One of the bench warmers present today is Mark Kessler, who works for a number of lenders and giant “foreclosure mills,” including the one run by David J. Stern, a gazillionaire attorney and all-Universe asshole who last year tried to foreclose on 70,382 homeowners.

Which is a nice way to make a living, considering that Stern and his wife, Jeanine, have bought nearly $60 million in property for themselves in recent years, including a 9,273-square-foot manse in Fort Lauderdale that is part of a Ritz-Carlton complex.

Kessler is a harried, middle-aged man in glasses who spends the morning perpetually fighting to organize a towering stack of folders, each one representing a soon-to-be-homeless human being. It quickly becomes apparent that Kessler is barely acquainted with the names in the files, much less the details of each case.

“A lot of these guys won’t even get the folders until right before the hearing,” says Kowalski.

When I arrive, Judge Soud and the lawyers are already arguing a foreclosure case; at a break in the action, I slip into the chamber with a legal-aid attorney who’s accompanying me and sit down. The judge eyes me anxiously, then proceeds.

He clears his throat, and then it’s ready, set, fraud!

Judge Soud seems to have no clue that the files he is processing at a breakneck pace are stuffed with fraudulent claims and outright lies.

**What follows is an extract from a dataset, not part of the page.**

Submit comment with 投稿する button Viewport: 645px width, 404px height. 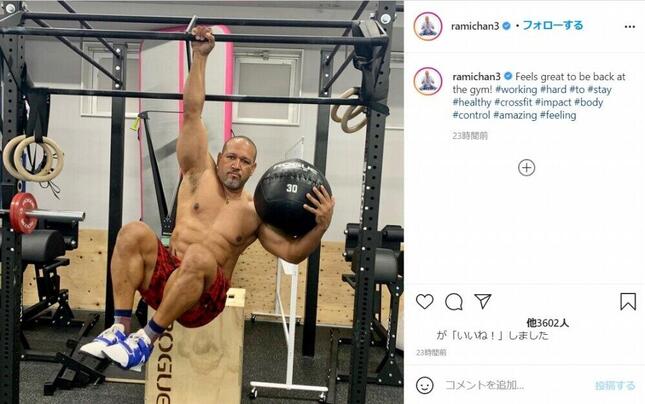coord(615,386)
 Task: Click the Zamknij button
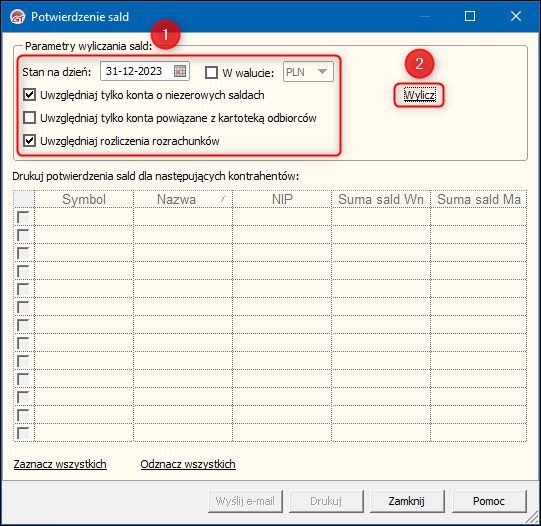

“We have not encountered any fraud yet,” he recently told a local newspaper. “If we encountered fraud, it would go to [the state attorney], I can tell you that.”

But the very first case I see in his court is riddled with fraud.

Kowalski has seen hundreds of cases like the one he’s presenting this morning.

It started back in 2006, when he went to Pennsylvania to conduct what he thought would be a routine deposition of an official at the lending giant GMAC.

What he discovered was that the official — who had sworn to having personal knowledge of the case — was, in fact, just a “robo-signer” who had signed off on the file without knowing anything about the actual homeowner or his payment history.

(Kowalski’s clients, like most of the homeowners he represents, were actually making their payments on time; in this particular case, a check had been mistakenly refused by GMAC.)

Following the evidence, Kowalski discovered what has turned out to be a systemwide collapse of the process for documenting mortgages in this country.

If you’re foreclosing on somebody’s house, you are required by law to have a collection of paperwork showing the journey of that mortgage note from the moment of issuance to the present.

You should see the originating lender (a firm like Countrywide) selling the loan to the next entity in the chain (perhaps Goldman Sachs) to the next (maybe JP Morgan), with the actual note being transferred each time.

But in fact, almost no bank currently foreclosing on homeowners has a reliable record of who owns the loan; in some cases, they have even intentionally shredded the actual mortgage notes.

That’s where the robo-signers come in.

To create the appearance of paperwork where none exists, the banks drag in these pimply entry-level types — an infamous example is GMAC’s notorious robo-signer Jeffrey Stephan, who appears online looking like an age-advanced photo of Beavis or Butt-Head — and get them to sign thousands of documents a month attesting to the banks’ proper ownership of the mortgages.

This isn’t some rare goof-up by a low-level cubicle slave: Virtually every case of foreclosure in this country involves some form of screwed-up paperwork.

“I would say it’s pretty close to 100 percent,”

says Kowalski. An attorney for Jacksonville Area Legal Aid tells me that out of the hundreds of cases she has handled, fewer than five involved no phony paperwork.

“The fraud is the norm,” she says.

Kowalski’s current case before Judge Soud is a perfect example.

The Jacksonville couple he represents are being sued for delinquent payments, but the case against them has already been dismissed once before. The first time around, the plaintiff, Bank of New York Mellon, wrote in Paragraph 8 that “plaintiff owns and holds the note” on the house belonging to the couple.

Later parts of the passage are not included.